PROVIDED TEXT ->
********

Single by Michael Bublé featuring Black Thought

from the album Nobody but Me
- Released: August 9, 2016
- Recorded: 2015–16
- Genre: Power pop; hip hop;
- Length: 2:59
- Label: Reprise
- Songwriter(s): Michael Bublé; Alan Chang; Bryan Lipps; Erik Kertes; Jason Goldman;
- Producer(s): Michael Bublé; Chang; Goldman; Carlsson;

Michael Bublé singles chronology
| "The More You Give (The More You'll Have)" (2015) | "Nobody but Me" (2016) | "I Believe in You" (2016) |

Black Thought singles chronology
|  | "Nobody but Me" (2016) |  |

Music video
- "Michael Bublé – Nobody But Me [Official Music Video]" on YouTube

= Nobody but Me (Michael Bublé song) =

"Nobody but Me" is a song by Canadian recording artist Michael Bublé, featuring American rapper Black Thought from the group The Roots. It was released on August 9, 2016 through Reprise Records as the lead single from his seventh studio album of the same name.

********

INSTRUCTION A ->
Answer these questions from the text about the song "Nobody but Me":
(i) Which label released the single?
(ii) How long is the song?
(iii) Which group is Black Thought from?
Mark your answers (i), (ii) and (iii).
INSTRUCTION B -> Copy part of the text about the song "Nobody but Me" word for word. Begin at the words "Black Thought singles" and stop after "the same name.".

DATA FOR REVIEW ->

********

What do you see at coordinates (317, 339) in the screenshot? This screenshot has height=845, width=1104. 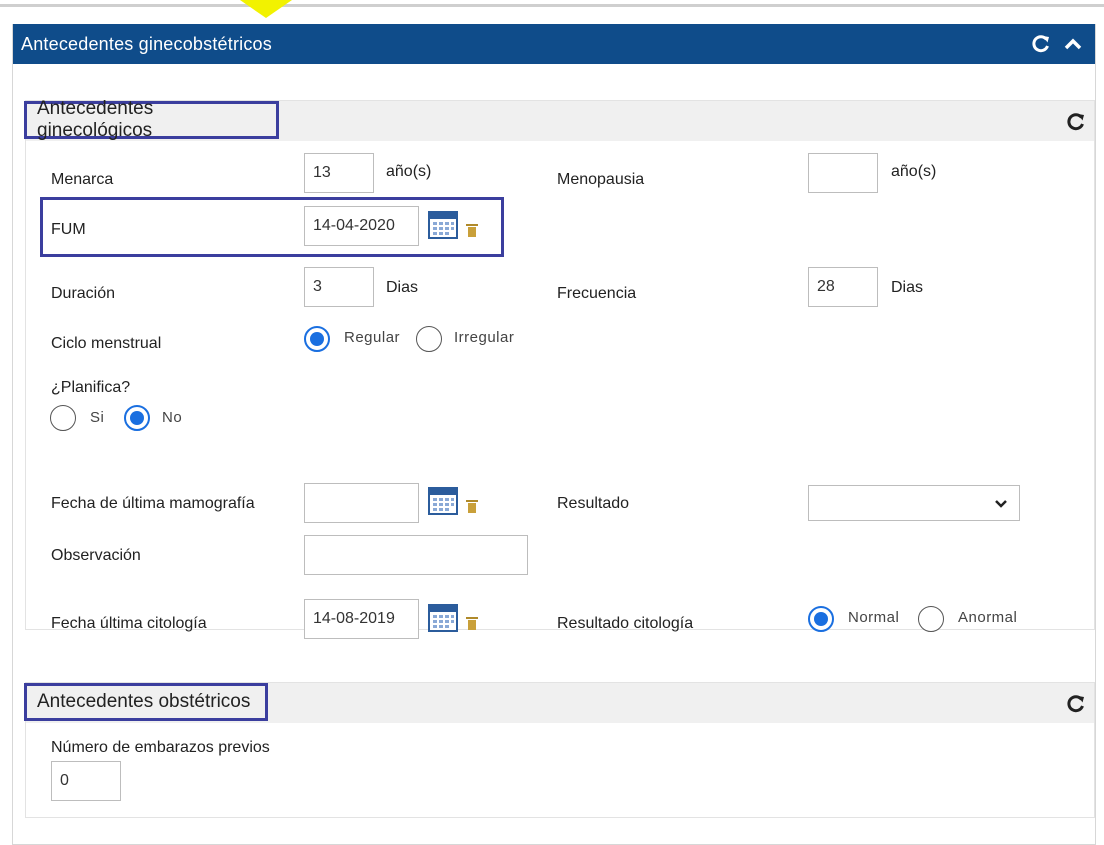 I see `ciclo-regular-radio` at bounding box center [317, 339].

********

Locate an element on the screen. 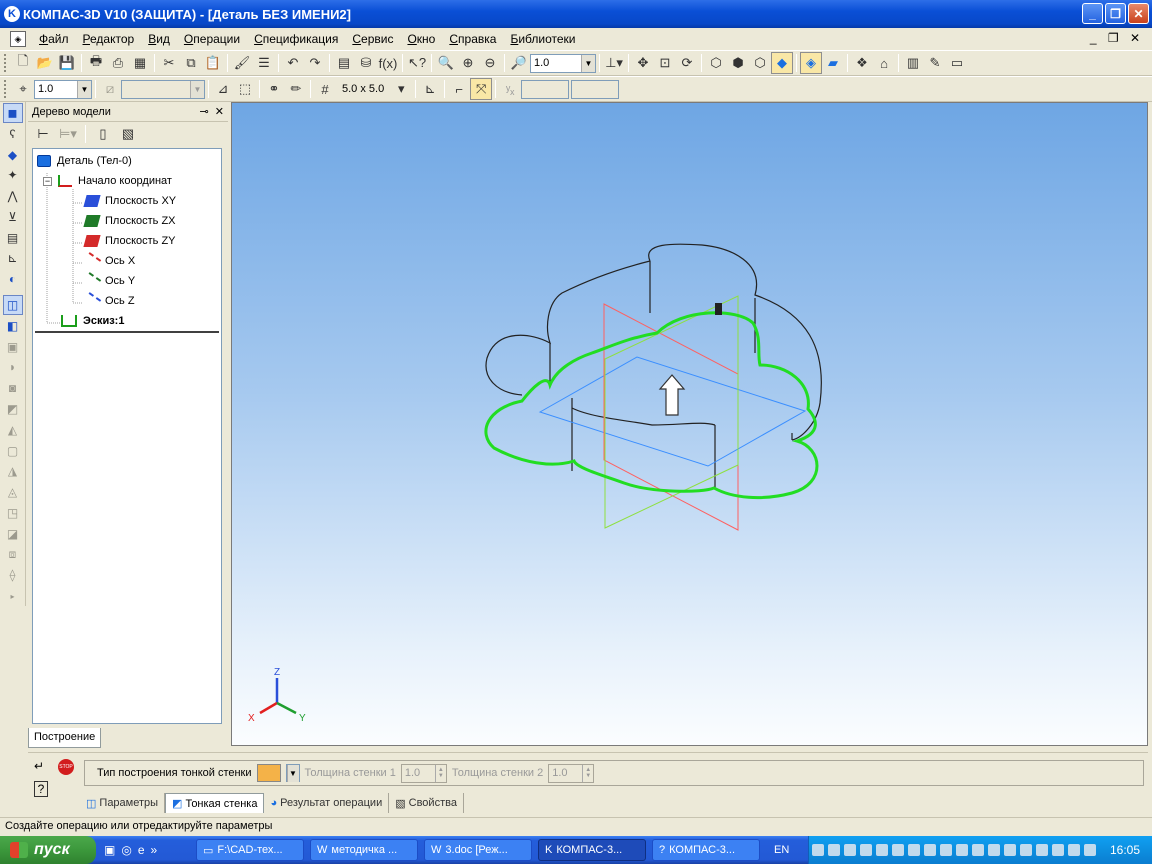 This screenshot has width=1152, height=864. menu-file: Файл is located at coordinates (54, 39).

********

TASK OUTPUT A ->
(i) Reprise
(ii) 2:59
(iii) The Roots

TASK OUTPUT B ->
Black Thought singles chronology
|  | "Nobody but Me" (2016) |  |

Music video
- "Michael Bublé – Nobody But Me [Official Music Video]" on YouTube

= Nobody but Me (Michael Bublé song) =

"Nobody but Me" is a song by Canadian recording artist Michael Bublé, featuring American rapper Black Thought from the group The Roots. It was released on August 9, 2016 through Reprise Records as the lead single from his seventh studio album of the same name.